Bernhardt, J., Dewey, H., Thrift, A., Collier, J., & Donnan, G. (2008). A very early rehabilitation trial for stroke (AVERT): Phase II safety and feasibility. Stroke, 29, 390–396.
Bernhardt, J., Dewey, H., Thrift, A., & Donnan, G. (2004). Inactive and alone: Physical activity within the first 14 days of acute stroke unit care. Stroke, 35, 1005–1009.
Derosier, J., Rochette, A., Noreau, L., Bravo, G., & Boutin, C. (2002). Predictors of handicap following post stroke rehabilitation. Disability and Rehabilitation, 24, 774–785.

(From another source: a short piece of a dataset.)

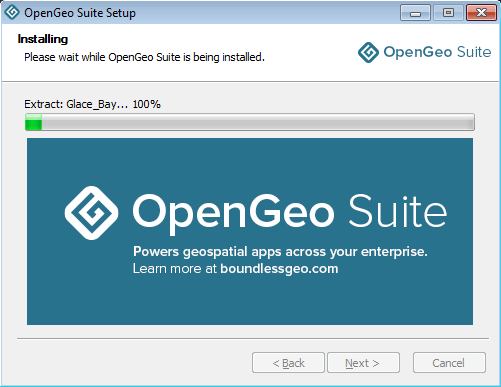Click the large white diamond banner logo
Image resolution: width=501 pixels, height=387 pixels.
tap(91, 213)
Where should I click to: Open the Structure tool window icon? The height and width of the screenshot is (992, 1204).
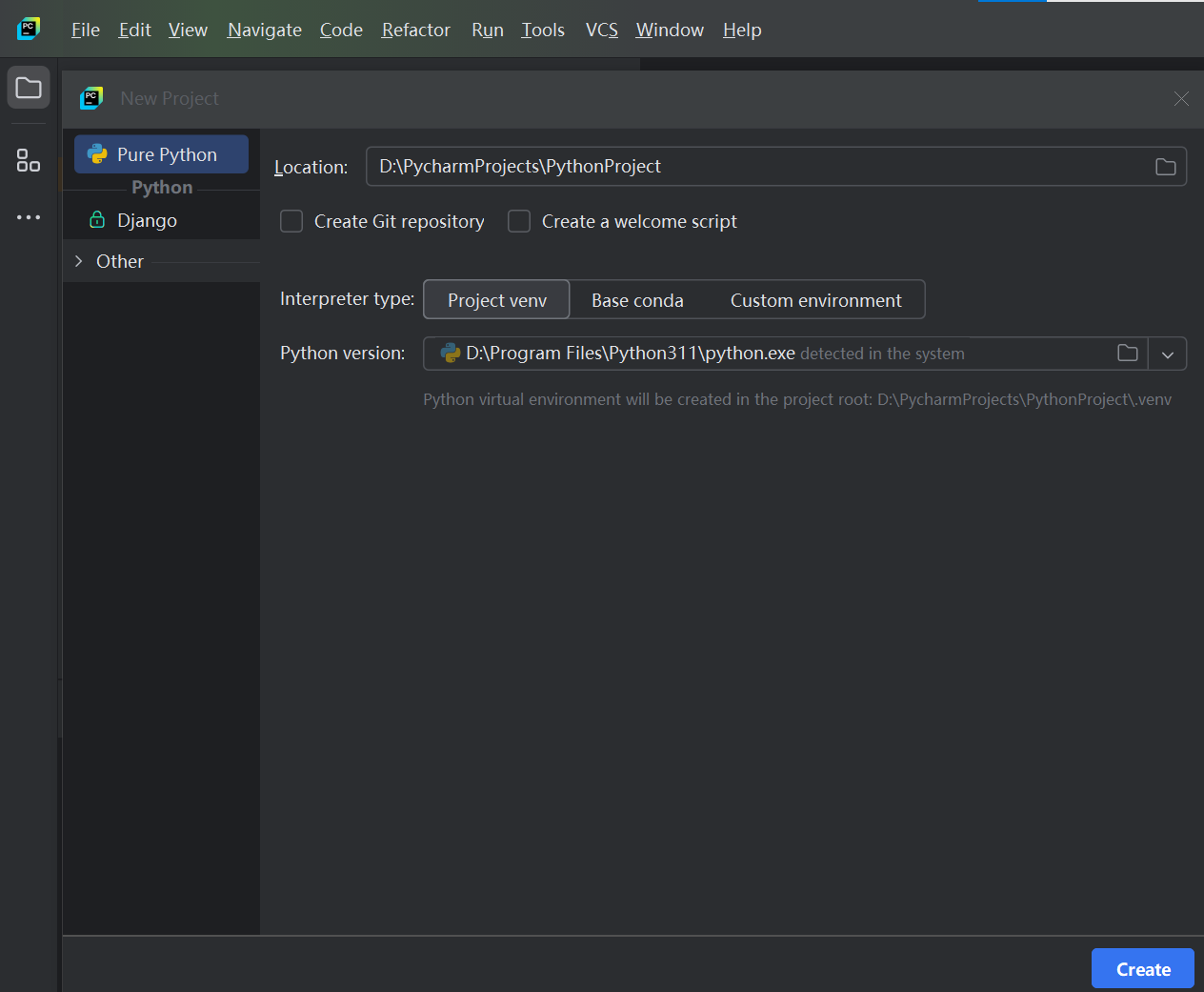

Gordon, N. F., Gulancik, M., Costa, F., Fletcher, G., Franklin, B. A., Roth, E. J., et al. (2004). Physical activity and exercise recommendations for stroke survivors; An American Heart Association Subcommittee Statement on Cariovascular Nursing; the Council on Cardiovascular Nursing; the Council on Nutrition, Physical Activity, and Metabolism; and the Stroke Council. Circulation, 109(16), 2031–2041.
Mayo, N. E., Wood-Dauphinee, S., Ahmed, S., Gordon, C., Higgins, J., McEwen, S., et al. (1999). Disablement following stroke. Disability and Rehabilitation, 21, 258–268.
VanHook, P. (2009). The domains of stroke recovery: A synopsis of the literature. Journal of Neuroscience Nursing, 41(1), 6–12.